For the Guardian, Courtney E Martin writes about well-intentioned but potentially disruptive American tourists who travel the global south looking for humanitarian pet projects. Read Martin in partial below, or the full version via the Guardian.
We are easily seduced by aid projects that promise play. The Soccket, an energy-generating soccer ball, made a splash in 2011 when it raised $92,296 (£64,300) on Kickstarter. Three short years later, the company that created it wrote to its backers: “Most of you received an incredibly underwhelming product with a slew of manufacturing and quality control errors … In summary, we totally f*#ked up this Kickstarter campaign.”
Reading their surprisingly candid mea culpa, I couldn’t help but wonder where the equivalent message was to the kids in energy-starved areas whose high hopes were darkened by a defunct ball.
In some cases, the reductive seduction can actively cause harm. In its early years, Toms Shoes — which has become infamous for its “buy one give one” business model, giving a pair of shoes for every one sold — donated American-made shoes which could potentially put local shoe factory workers out of jobs.

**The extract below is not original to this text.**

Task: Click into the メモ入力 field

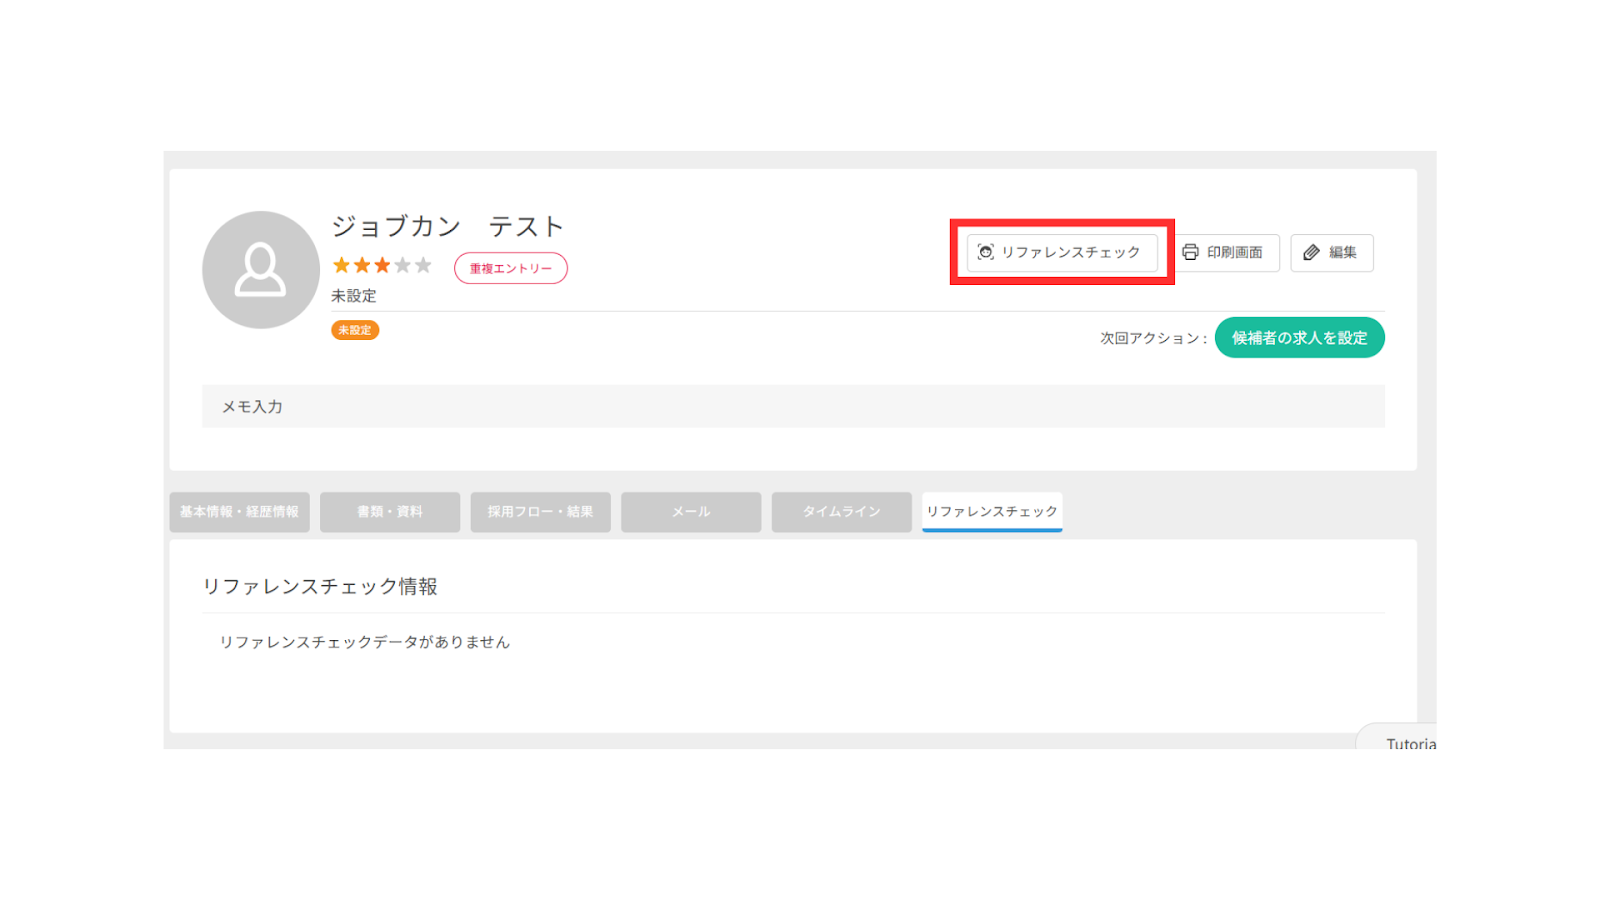Action: (793, 407)
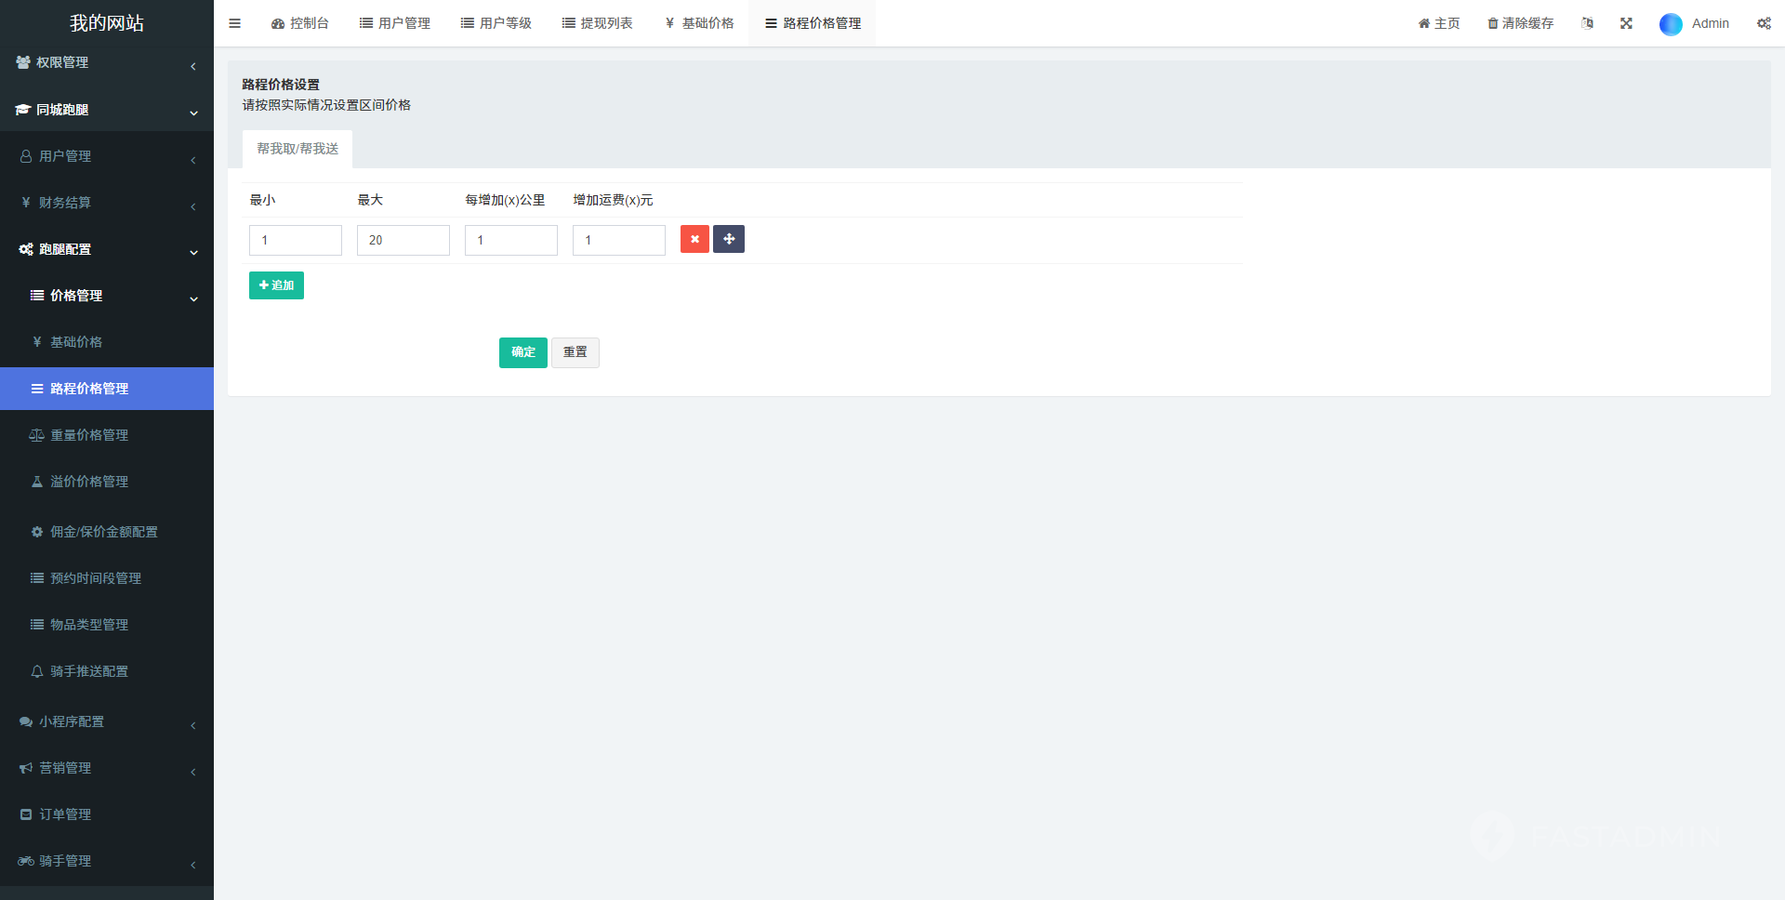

Some development workers even have an acronym that they use to describe these initiatives: Swedow (stuff we don’t want). AidWatch, a watchdog development blog, created a handy flow chart that helps do-gooders reality check their altruistic instincts. It begins with the simplest of questions – “Is the stuff needed?” – and flows down to more sophisticated questions like, “Will buying locally cause shortages or other disruptions?”
Second, the reductive seduction of other people’s problems is dangerous for the people whose problems you’ve avoided. While thousands of the country’s best and brightest flock to far-flung places to ease unfamiliar suffering and tackle foreign dysfunction, we’ve got plenty of domestic need.